News Stay informed about the latest enterprise technology news and product updates.

Another service-provider infrastructure gets the hiccups

Amazon’s S3 online storage service suffered an outage this morning for several hours, echoing the outage suffered by email service provider RIM last week. While RIM’s outage affected CrackBerry addicts with alternatives to email, the Amazon outage may have affected Web-based companies relying on S3’s storage to deliver core services. Not good.

However, one S3 user I talked to today, SmugMug CEO Don McAskill, said his site didn’t feel a thing. “None of our customers reported any issues–we haven’t seen any problems that are customer facing,” he said.

But there’s also an important factor that may have led to SmugMug’s resiliency: the fact that after another outage last year, SmugMug started keeping about 10% of its data in a hot cache on-site. “It could have been that the hot cache was adequate for the 2 or so hours it was going on, or it could have been that for some people the outage was intermittent,” he added.

Meanwhile, some users were still reporting issues as recently as five minutes ago on Amazon’s Web Services Developer Connection message board. According to an official response on the thread about an hour ago, “This morning’s issue has been resolved and the system is continuing to recover. However, we are currently seeing slightly elevated error rates for some customers, and are actively working to resolve this.  More information on that to follow as we have it.”

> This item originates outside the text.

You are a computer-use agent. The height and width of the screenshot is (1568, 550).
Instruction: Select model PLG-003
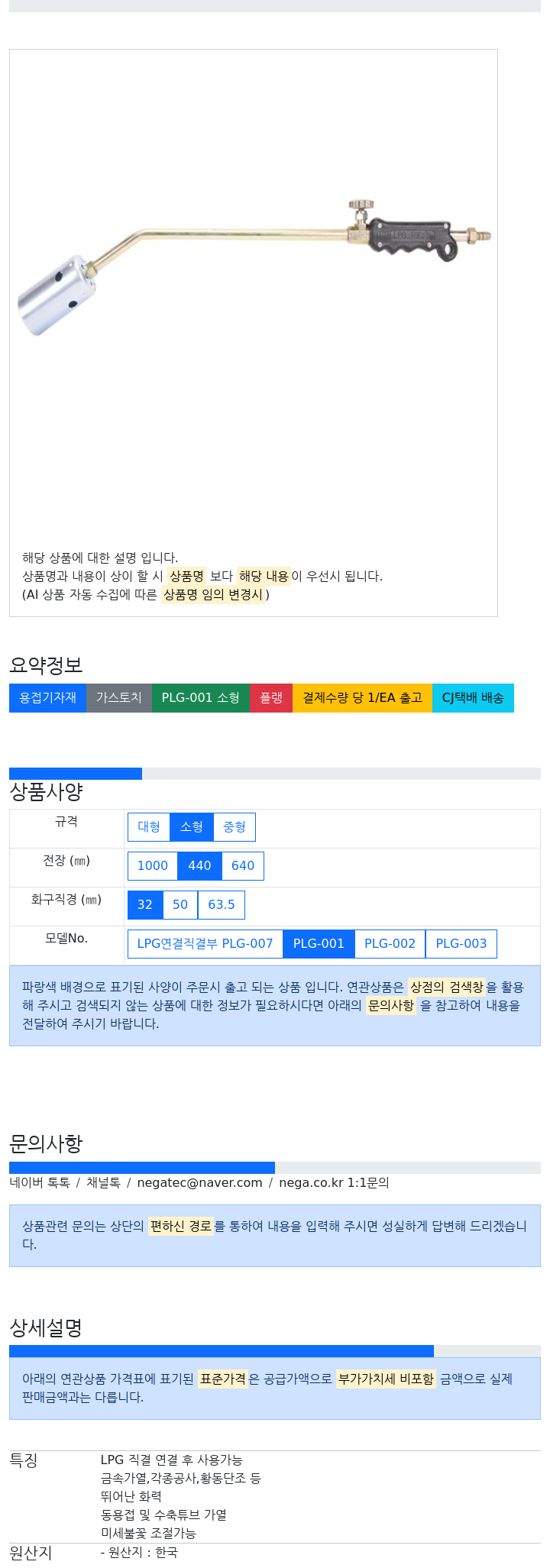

Their businesses aren’t the same, but I think this ties in with what I was saying in my post about RIM’s Blackberry meltdown–as more and more data “eggs” put into centralized service provider “baskets”, more and more of them are going to get broken, especially as the service-provider market ramps up.

Or as TechCrunch put it:

This could just be growing pains for Amazon Web Services, as more startups and other companies come to rely on it for their Web-scale computing infrastructure. But even if the outage only lasted a couple hours, it is unacceptable. Nobody is going to trust their business to cloud computing unless it is more reliable than the data-center computing that is the current norm. So many Websites now rely on Amazon’s S3 storage service and, increasingly, on its EC2 compute cloud as well, that an outage takes down a lot of sites, or at least takes down some of their functionality. Cloud computing needs to be 99.999 percent reliable if Amazon and others want it to become more widely adopted.

Growing pains may have had something to do with it, according to Taneja Group analyst Eric Burgener. “There’s less of this going on than there used to be, but this is one of those things that gives people pause about services,” he said. A focus on secondary storage and storage for small companies has made this crop of service providers more successful than the SSP’s of the bubble days, and even where companies are relying on services like this for primary storage, Burgener argued that the services option is still the better bet. “For small internet businesses services are still a perfect play–they allow businesses to start up rapidly without the kind of capital expense or infrastructure they need for an in-house system.”

Join the conversation


Send me notifications when other members comment.

Please create a username to comment.

RIM admitted to a change management failure. Amazon hasn't really admitted to anything and their statement is generic with no pointer to any cause. Achieving 99.999% uptime is not a technical solution but a pshyological one. The reason is that the technology provides the uptime while the humans provide the downtime. In this tug of ware who wins?
Beth, How does one service outage "echo" the other? At this point in time *NEITHER* service outage has been explained to have been caused by a storage system failure. Granted, they are both service failures. I guess the point of your post is that any service (storage, transpo., comm., health, newspaper delivery, etc.) that you use could be less than 100% reliable.
The point of my post is that massively multi-tenant services which concentrate huge amounts of processing demand onto relatively few instances of computer technology will have some growing pains and problems as more and more people adopt the service-provider model. And that these hiccups, when they happen, because of the massive multi-tenancy, will be felt far and wide.